Julien Catté est de ceux-ci : après avoir été installé pendant 16 ans dans plusieurs affaires de boulangerie-pâtisserie « classiques » (à Saints et Faremoutiers), il a donné un nouveau sens à son métier. Son parcours professionnel était jusqu’alors exemplaire : primé de nombreuses fois à des concours, chef d’entreprise depuis l’âge de 22 ans, … mais cela ne suffit pas à son épanouissement personnel, auquel chacun a droit.
En poussant l’artisan à développer son chiffre d’affaires au travers de multiples activités, qui impliquent un accroissement de la masse salariale et de la complexité de gestion de l’affaire, nos boulangeries traditionnelles peuvent aboutir à un point de rupture où ce dernier ne parvient plus à trouver sa propre place au sein d’une entreprise qui devrait être la sienne. Il n’en possède plus tout à fait les commandes, qui sont tenues dans l’ombre par autant d’acteurs aux intérêts multiples que sont les meuniers, banquiers, marchands de fonds ou de matériel.
Malgré la perte de repères, accentuée par une vie de famille délitée du fait des horaires de travail, il faut alors reprendre contact avec ses envies profondes et ses fondamentaux. Julien Catté le dit lui même : il ne sait faire que du pain et des gourmandises. C’est son métier, sa passion, et donc une grande partie de sa vie. Les années n’avaient pas réussi à effacer son amour pour les méthodes de travail « traditionnelles » : panification au levain naturel, à laquelle il avait été formé dès son apprentissage -une chance aujourd’hui !-, cuisson au feu de bois, sélection de matières premières locales et naturelles… La Grange à Pain est née autour de ces fondamentaux.

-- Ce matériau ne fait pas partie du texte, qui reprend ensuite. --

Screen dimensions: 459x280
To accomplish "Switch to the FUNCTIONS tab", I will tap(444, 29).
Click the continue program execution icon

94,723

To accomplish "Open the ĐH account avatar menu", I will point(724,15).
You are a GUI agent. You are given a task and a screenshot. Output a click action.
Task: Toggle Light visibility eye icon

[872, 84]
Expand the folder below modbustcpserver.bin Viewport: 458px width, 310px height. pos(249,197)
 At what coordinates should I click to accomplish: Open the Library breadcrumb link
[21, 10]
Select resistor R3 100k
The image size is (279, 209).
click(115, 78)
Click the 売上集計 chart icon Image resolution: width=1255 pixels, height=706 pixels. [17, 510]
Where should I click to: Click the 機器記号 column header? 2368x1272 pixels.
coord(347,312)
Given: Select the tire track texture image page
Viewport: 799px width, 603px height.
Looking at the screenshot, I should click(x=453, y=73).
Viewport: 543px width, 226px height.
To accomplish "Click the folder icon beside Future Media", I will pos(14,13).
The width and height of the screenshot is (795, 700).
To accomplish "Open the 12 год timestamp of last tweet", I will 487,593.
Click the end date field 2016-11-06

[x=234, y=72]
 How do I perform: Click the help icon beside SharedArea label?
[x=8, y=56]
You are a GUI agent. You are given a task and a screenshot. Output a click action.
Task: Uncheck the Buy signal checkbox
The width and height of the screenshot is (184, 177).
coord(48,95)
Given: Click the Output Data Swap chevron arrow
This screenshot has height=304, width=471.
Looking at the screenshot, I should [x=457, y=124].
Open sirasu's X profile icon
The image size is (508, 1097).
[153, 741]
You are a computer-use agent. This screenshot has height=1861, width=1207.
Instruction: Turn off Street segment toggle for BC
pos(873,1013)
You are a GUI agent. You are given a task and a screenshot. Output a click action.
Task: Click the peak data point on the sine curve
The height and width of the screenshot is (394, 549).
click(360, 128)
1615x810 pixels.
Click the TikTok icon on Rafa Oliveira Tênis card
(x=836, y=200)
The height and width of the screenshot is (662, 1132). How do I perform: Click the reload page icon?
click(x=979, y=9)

L’emplacement était tout trouvé : un local attenant à l’habitation familiale, dans la bourgade de Saints, proche de Coulommiers, pouvait abriter le fameux four. Pour ce dernier, l’artisan a fait le choix d’un constructeur français : son gueulard a été fabriqué par les Fours Chazal, une entreprise installée dans la région de Saint-Etienne. Des briques locales ont été utilisées pour couvrir la façade de l’outil.
Le chantier s’est achevé en avril 2017, ce qui marque le véritable point de départ de l’aventure.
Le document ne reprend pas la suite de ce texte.